# GOAL OF THE EXERCISE:
The answer should be each line of the records that contains the word "value"; please copy them all.

(Stored data)
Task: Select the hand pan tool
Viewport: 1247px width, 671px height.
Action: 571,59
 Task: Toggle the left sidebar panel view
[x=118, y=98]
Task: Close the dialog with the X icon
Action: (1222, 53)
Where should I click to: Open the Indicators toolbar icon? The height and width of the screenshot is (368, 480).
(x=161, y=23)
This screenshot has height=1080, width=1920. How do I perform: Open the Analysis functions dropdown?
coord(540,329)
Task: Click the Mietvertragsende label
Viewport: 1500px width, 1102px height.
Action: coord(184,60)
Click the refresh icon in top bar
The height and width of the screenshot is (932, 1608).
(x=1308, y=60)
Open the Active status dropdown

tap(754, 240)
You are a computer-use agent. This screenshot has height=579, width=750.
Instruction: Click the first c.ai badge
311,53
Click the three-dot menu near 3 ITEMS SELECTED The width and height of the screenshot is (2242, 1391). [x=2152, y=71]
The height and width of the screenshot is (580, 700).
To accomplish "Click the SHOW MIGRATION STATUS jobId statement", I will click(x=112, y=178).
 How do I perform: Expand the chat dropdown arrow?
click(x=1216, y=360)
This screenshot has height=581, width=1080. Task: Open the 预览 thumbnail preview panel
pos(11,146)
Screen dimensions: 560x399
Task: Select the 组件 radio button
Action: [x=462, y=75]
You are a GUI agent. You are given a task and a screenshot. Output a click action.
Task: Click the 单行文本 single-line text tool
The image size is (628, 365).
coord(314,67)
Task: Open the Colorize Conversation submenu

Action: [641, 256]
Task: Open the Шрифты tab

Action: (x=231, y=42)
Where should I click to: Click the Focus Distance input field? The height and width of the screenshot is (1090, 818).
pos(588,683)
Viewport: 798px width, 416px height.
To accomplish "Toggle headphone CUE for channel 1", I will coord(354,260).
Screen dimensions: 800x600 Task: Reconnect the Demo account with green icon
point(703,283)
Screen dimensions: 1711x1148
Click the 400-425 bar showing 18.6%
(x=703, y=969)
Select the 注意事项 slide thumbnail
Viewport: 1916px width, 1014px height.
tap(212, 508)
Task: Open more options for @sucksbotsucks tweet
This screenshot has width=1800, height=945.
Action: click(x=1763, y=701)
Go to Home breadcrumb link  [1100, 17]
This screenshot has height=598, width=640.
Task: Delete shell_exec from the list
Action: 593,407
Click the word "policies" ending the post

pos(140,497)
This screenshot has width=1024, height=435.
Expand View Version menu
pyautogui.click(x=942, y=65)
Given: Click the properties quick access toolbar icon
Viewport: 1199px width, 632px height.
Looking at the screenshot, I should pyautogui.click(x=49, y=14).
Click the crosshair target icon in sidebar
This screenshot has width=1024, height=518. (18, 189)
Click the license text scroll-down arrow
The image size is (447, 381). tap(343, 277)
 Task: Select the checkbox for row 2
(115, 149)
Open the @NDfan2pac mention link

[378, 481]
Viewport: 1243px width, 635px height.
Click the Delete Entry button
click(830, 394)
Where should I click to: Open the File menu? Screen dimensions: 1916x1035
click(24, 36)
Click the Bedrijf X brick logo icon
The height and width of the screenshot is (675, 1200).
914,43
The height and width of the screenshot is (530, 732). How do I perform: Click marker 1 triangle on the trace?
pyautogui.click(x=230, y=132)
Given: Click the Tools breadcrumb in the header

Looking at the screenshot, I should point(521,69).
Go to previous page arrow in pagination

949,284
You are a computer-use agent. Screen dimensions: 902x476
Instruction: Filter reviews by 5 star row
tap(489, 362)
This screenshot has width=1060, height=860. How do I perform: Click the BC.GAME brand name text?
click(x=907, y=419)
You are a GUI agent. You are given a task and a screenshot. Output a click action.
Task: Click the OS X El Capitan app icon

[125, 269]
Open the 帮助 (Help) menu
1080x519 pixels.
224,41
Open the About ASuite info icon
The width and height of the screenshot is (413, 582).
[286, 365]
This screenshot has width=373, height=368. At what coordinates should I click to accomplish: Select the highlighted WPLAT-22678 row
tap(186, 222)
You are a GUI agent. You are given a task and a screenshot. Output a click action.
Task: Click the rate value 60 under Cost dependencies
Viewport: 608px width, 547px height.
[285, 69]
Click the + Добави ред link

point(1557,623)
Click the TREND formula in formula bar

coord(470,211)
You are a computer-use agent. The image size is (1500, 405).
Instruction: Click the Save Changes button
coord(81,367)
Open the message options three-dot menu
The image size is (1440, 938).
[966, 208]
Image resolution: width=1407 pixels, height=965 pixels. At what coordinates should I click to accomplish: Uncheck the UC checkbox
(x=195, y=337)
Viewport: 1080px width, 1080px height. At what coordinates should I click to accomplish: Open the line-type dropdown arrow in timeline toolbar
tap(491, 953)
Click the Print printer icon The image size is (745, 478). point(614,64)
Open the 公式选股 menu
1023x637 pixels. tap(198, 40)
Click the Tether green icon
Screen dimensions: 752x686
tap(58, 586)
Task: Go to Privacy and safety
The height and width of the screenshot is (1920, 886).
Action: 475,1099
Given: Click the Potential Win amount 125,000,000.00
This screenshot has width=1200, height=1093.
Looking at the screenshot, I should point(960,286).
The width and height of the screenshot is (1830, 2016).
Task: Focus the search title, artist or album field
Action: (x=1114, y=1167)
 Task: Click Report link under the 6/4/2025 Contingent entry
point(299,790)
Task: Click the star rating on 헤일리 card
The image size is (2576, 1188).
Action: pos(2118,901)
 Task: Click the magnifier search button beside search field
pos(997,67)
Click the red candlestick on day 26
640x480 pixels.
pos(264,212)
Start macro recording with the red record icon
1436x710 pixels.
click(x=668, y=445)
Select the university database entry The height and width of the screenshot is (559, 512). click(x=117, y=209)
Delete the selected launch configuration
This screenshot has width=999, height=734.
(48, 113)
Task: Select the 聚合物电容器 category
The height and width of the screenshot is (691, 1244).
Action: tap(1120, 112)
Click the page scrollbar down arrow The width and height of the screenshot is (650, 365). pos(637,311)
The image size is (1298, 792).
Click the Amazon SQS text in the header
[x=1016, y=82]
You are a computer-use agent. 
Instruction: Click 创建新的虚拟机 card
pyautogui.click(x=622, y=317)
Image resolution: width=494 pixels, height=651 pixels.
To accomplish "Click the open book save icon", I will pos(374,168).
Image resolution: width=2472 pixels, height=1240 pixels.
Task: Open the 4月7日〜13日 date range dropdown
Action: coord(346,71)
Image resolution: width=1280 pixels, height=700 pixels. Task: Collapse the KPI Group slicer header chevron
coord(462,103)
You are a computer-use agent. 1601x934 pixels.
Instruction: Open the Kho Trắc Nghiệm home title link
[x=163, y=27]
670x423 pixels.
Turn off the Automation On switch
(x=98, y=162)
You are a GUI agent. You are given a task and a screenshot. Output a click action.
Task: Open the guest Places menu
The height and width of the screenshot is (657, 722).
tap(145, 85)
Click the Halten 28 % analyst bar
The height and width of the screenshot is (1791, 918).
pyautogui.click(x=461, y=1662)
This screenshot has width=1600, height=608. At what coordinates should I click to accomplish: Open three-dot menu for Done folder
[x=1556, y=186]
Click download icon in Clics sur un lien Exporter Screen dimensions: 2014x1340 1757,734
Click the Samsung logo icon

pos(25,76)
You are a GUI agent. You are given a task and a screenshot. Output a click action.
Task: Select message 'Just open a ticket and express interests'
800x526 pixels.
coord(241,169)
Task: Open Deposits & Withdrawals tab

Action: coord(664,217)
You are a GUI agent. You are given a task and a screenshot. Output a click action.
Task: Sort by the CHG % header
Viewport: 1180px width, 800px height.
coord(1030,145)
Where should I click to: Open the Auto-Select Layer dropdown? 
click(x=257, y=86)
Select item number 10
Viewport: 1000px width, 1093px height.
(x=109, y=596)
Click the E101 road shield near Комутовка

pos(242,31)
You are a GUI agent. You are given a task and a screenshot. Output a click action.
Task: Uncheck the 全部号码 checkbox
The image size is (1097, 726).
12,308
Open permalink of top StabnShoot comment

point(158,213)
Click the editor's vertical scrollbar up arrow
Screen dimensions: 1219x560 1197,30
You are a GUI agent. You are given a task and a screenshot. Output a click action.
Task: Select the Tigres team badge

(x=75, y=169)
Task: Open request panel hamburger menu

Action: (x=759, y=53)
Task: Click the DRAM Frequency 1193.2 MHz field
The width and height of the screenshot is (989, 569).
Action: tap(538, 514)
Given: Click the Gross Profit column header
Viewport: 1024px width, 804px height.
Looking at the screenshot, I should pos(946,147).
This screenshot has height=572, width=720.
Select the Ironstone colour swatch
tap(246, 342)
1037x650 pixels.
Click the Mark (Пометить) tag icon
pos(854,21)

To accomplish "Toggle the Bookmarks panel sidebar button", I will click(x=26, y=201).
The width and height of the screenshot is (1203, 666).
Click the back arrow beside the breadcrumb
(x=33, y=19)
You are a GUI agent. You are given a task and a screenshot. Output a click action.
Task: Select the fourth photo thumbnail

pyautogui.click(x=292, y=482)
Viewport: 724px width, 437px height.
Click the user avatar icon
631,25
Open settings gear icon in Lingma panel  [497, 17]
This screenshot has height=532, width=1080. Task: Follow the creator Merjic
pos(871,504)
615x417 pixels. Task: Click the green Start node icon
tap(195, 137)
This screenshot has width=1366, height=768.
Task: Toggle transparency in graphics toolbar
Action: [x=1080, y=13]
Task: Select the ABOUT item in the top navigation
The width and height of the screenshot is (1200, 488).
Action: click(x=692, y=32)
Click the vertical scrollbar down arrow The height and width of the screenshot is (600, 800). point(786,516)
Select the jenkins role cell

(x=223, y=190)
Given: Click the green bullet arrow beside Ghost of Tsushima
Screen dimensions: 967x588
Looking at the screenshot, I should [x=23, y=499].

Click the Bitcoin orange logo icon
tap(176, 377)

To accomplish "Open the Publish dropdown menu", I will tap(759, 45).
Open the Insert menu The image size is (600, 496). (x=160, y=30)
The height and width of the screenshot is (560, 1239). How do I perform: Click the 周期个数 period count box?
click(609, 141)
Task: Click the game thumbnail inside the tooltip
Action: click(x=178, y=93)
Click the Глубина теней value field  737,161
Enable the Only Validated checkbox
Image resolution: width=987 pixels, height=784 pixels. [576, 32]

# RESPONSE TO THE EXERCISE:
Task: Click the rate value 60 under Cost dependencies
Click the Глубина теней value field  737,161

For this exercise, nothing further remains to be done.